In this method NADH (RANSOD manufactured by RANDOX Ltd. UK) was used as the substrate (21). Reaction mixture of this method contained 0.1 mL of phenazine methosulphate (186 μM), 1.2 mL of sodium pyrophosphate buffer (0.052 mM; pH 7.0), and 0.3 mL of supernatant after centrifugation (1500 × g for 10 min followed by 10000 × g for 15 min) of tissue homogenate was added to the reaction mixture. Enzyme reaction was initiated by adding 0.2 mL of NADH (780 μM) and stopped after 1 min by adding 1 mL of glacial acetic acid. Amount of chromogen formed was measured by recording color intensity at 560 nm. Results are expressed in units/mg protein.
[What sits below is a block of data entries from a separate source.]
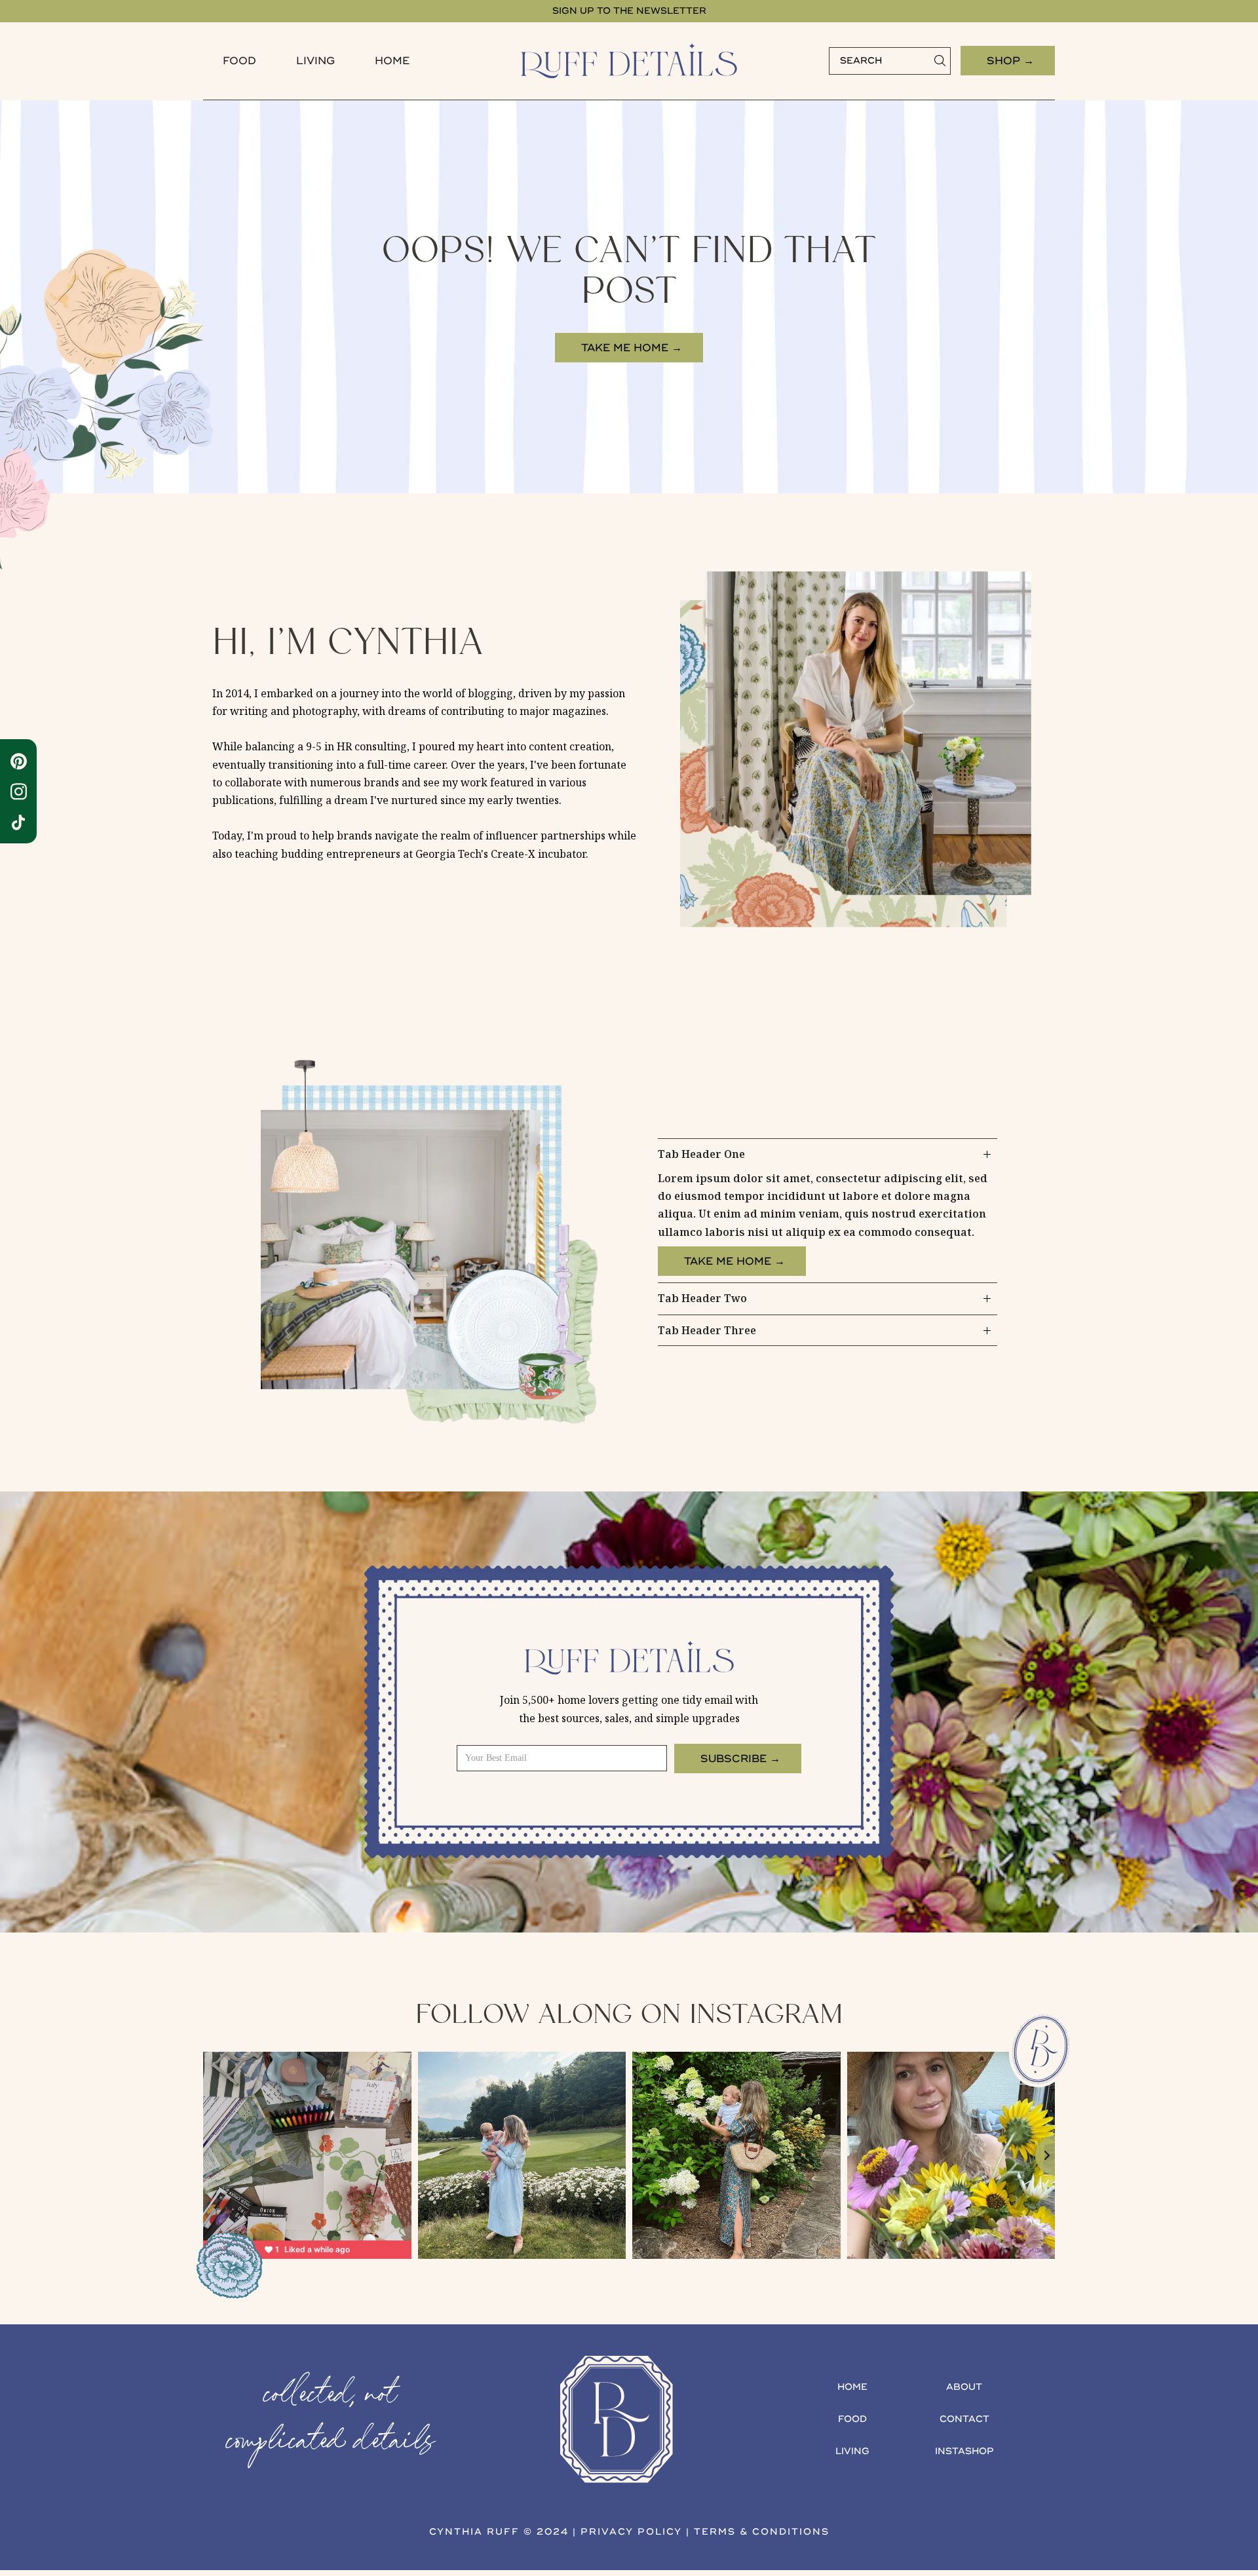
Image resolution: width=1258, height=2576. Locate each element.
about (964, 2387)
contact (964, 2419)
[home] (629, 61)
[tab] (827, 1210)
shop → (1010, 60)
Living (315, 60)
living (852, 2451)
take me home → (631, 348)
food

Glutathione peroxidase activity was assayed by the method of Mohandas et al. (22). Liver was homogenized with GSHPx cold buffer (50 mM Tris-HCl containing 5 mM EDTA and 1 mM dithiothreitol (DTT), pH 7.5). GSHPx activity was measured using a GSHPx assay kit. The reaction was initiated by the mixing glutathione, glutathione reductase, NADPH with cumene (isopropylbenzene) hydroperoxide, and then detecting conversion of NADPH to NADP with a spectrophotometer at 340 nm and 25°C for 5 min. The specific enzyme activity was measured as nanomoles of NADPH oxidized to NADP per minute per milligram protein (oxidized/min/mg protein).

CAT activities were determined according to manufacturer's protocols of corresponding kits. Using H₂O₂ as a substrate (23), 0.1 mL of the supernatant was mixed with 2.5 mL of 50 mM phosphate buffer (pH 5.0) and 0.4 mL of 5.9 mM H₂O₂, and change in absorbance was recorded at 240 nm after one min. One unit of CAT activity was defined as an absorbance change of 0.01 units/min.

Hepatic protein, malondialdehyde (lipid peroxidation) and hydroxyproline assays. Total liver protein concentration in each sample was measured using Coomassie blue assay reagent (KENLOR Industries Inc., CA, USA) based on an absorbance at 540 nm. Bovine serum albumin was used as a standard. The amount of total protein was expressed as mg/g tissue. Lipid peroxidation was measured using the method of Ohkawa et al. (24) and 2-thiobarbituric acid. Lipid peroxidation was expressed as the amount of malondialdehyde/mg protein. Hydroxyproline determination used procedures reported previously (25). After hydrolysis, dried liver tissue was oxidized by H₂O₂ and colored by p-dimethyl-aminobenzoaldehyde (Sigma Chemical Co. St Louis, Mo., USA). Absorbance was determined at 540 nm, and the amount of hydroxyproline was expressed as μg/g tissue.

Histopathology. For liver histology, liver tissue was immediately fixed in 10% buffered formaldehyde and the blocks were incubated twice with 10% neutral buffered formalin at room temperature for 0.5 h each, 75% alcohol at room temperature for 1 h, 85% alcohol at room temperature for 1 h, 95% alcohol at room temperature for 1 h, twice; 100% alcohol at 40°C for 1 h, twice; xylene at 40°C for 1 h, twice; and in molten wax at 60°C for 0.5 h and repeated 4 times. Blocks were then embedded in paraffin. Some paraffin sections were stained using Haematoxylin-Eosin stain solution (Muto Pure Chemicals, Co., Ltd., Tokyo, Japan). Other paraffin sections were stained using Sirius red stain (Direct Red 80) (Sigma Chemical Co. St Louis, Mo., USA). The stained sections were examined under a microscope for histopathological changes in liver architecture and photomicrographs taken.